Having a child means your financial responsibilities increase tenfold. Aside from providing immediate needs, you also need to consider whether you’ll help pay for college expenses.
I think all parents would prefer to help their kids pay for college. That said, everyone may not have the opportunity or the means to do so.
If you really want to help financially when your kids go to college, you’ll have to make it a priority and add it to your budget. Here are 5 painless ways to save for your child’s college expenses.
1. 529 Education Account
This is probably the most common way to save for college expenses. 529 plans are set up through the state and use mutual funds to invest the money for you.
The funds you contribute can be tax deductible if they are made with pre-tax dollars. Plus, you can withdraw the money for education-related expenses tax-free.
I opted to go with a 529 Education account. These plans are set up by the state, and use large mutual funds by companies such as Vanguard and TIAA CREF to invest the money for you. The funds can be taken out of your pre-tax salary, and education-related withdrawals are also tax-free, meaning you can save a nice chunk of change in the long run in taxes alone.

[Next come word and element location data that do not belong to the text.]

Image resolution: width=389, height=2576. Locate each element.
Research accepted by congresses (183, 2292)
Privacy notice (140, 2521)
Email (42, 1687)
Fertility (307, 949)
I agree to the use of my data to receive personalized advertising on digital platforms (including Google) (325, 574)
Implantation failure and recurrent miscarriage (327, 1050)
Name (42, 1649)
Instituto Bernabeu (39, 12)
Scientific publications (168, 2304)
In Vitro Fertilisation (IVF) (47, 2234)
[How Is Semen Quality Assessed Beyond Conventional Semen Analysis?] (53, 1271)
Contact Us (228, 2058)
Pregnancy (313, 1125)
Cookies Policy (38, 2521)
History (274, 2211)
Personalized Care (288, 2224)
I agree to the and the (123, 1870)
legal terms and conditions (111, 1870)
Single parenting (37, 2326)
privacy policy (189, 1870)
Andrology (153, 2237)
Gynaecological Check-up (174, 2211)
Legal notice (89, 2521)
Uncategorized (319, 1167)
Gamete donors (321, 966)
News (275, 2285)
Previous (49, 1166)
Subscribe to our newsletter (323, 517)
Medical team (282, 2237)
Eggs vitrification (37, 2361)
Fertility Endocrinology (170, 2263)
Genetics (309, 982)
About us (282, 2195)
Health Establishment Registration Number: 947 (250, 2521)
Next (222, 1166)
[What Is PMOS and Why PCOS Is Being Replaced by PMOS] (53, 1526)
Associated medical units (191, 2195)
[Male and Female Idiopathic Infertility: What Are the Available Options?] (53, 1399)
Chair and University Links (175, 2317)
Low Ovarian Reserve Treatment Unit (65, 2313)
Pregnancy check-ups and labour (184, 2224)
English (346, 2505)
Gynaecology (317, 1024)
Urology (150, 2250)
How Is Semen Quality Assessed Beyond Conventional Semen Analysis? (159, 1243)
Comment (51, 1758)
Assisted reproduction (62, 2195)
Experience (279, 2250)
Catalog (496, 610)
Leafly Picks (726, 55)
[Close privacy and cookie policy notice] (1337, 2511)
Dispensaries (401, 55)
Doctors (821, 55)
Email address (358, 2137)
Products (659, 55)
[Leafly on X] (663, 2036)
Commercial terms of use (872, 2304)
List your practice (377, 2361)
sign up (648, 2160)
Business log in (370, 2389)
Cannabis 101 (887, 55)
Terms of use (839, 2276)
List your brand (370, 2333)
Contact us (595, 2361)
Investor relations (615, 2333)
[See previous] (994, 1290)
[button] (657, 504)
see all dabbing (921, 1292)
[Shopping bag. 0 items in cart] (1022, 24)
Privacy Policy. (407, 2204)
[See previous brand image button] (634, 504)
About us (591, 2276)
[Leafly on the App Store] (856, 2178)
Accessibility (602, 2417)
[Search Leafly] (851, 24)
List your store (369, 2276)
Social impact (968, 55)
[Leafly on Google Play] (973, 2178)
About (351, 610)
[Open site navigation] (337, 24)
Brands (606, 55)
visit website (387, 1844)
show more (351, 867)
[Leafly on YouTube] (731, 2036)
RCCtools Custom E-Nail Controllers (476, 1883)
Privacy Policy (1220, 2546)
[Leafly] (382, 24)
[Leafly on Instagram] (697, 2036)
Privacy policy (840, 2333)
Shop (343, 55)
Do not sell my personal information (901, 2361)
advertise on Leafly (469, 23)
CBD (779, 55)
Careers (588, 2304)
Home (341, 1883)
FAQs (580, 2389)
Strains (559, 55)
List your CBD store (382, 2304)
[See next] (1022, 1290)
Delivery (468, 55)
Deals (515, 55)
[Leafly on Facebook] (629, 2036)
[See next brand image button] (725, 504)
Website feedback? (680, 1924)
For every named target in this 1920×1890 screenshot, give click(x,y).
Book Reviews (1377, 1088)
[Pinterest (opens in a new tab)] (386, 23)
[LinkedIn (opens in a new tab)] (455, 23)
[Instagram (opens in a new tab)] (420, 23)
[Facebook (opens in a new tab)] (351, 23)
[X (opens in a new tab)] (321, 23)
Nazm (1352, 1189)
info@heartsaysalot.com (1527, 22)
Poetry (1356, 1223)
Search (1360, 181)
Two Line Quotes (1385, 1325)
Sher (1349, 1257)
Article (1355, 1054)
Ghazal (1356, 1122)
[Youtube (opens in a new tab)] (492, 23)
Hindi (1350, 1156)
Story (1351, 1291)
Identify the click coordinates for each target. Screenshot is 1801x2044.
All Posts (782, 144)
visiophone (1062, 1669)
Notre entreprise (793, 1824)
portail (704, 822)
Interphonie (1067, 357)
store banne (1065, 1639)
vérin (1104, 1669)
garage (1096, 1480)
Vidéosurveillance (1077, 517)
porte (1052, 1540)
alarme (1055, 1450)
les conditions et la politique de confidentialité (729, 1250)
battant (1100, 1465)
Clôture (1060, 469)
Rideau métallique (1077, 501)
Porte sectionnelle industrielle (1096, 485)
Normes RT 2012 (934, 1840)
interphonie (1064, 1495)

The great thing about this savings method is that you can automate it and let compound interest do its work over the years. You don’t have to contribute a ton of money in the beginning if you can’t afford it as you can always increase your contributions.
2. Automatic Investing
One thing people don’t like about 529 plans is how they can be restrictive at times in terms of what you can use the savings for. There’s no telling what type of college your child might want to go to or what other expenses they’ll have that you can help cover at the time.
While you can use 529 funds to cover costs like room and board, your son or daughter may receive a scholarship that covers those expenses already and need help in other areas.
They may even want to go to trade school and start a business right after high school. Who knows.
This is why automatic investing may be a better solution for more flexible future plans. You can open a brokerage account and have a set amount of money transferred from your checking account monthly.
Robo-advisor investing sites like Motif help make automatic investing easy so you can reach your savings goal without having to put in a ton of effort and come up with your own strategy.
You simply tell Motif what your goal is and how much you wish to contribute each month. Once you specify your risk tolerance, they do all the investing for you.
The key is just to start saving early.The key is just to start saving early. Click To Tweet
3. Real Estate Income
Another painless way to save for your kid’s college expenses is by using real estate income. If you have another property that you rent out or plan to sell your home to downsize eventually, you can use that income to fund college expenses.
This is something my husband and I hope to do. When we’re ready, we want to buy a rental house or either rent out our own home for extra income.
The monthly cash flow along with our savings will help our son cover some of his college tuition costs and other expenses during college.
If you don’t want to deal with being a landlord, you can get into crowdfunded real estate. This is where you become a part of a group of people who pool their money with other investors and lend it to real estate investment property owners.
They do all the work and deal with renting the property out and maintaining it. You get to split the return with the other investors. Some crowdfunded real estate sites have strict income and net worth requirements, but sites like Realty Shares and Fundrise have more lenient requirements.
Tip: Another idea is to list an extra room or space on Airbnb.
4. Peer Lending
Don’t want to get into real estate? Your best bet is to invest but you don’t have to invest in the stock market. You can also try peer lending.
Peer lending is similar to crowdfunded real estate only you pool your money together with others to offer loans to borrowers. Some borrowers who can’t find good loan terms with a bank or private lender rely on sites like Upstart, Peer Street, and the Lending Club.
These companies use your money to provide the loan funds and charge a slightly higher interest rate so you’ll get a decent return. You don’t need a lot of capital to start doing this and you can keep reinvesting your earnings over time to build up a solid stash of money for your kids’ college expenses.
5. Let Your Child Pitch In
Letting your child pitch in and contribute to their college savings is a painless way to grow their account because it’s less work you have to do on your end. If your teen gets a job, you can require that they set aside 1/2 or 1/3 of their earnings for their college fund.
If your child starts a part-time job around 15 and works through high school, that’s at least 4 years of savings.
You can also start saving a portion of any gifts or cash they receive as kids. If they receive so much birthday money that they don’t know what to do with it, you can take 25% – 50% of it and deposit it into the college savings fund. You can even split their allowance between spending money and college savings.
Over time, all of those small contributions will add up and they will appreciate having some money to spend during college years.
When you think about it, kids seem to grow up fast so your time is limited when it comes to setting aside money for college. However, if your child is under the age of 18, you still have time and can use it to your advantage. Start small and make it a painless process.
Have you started saving for college for your kids yet? What methods are you using?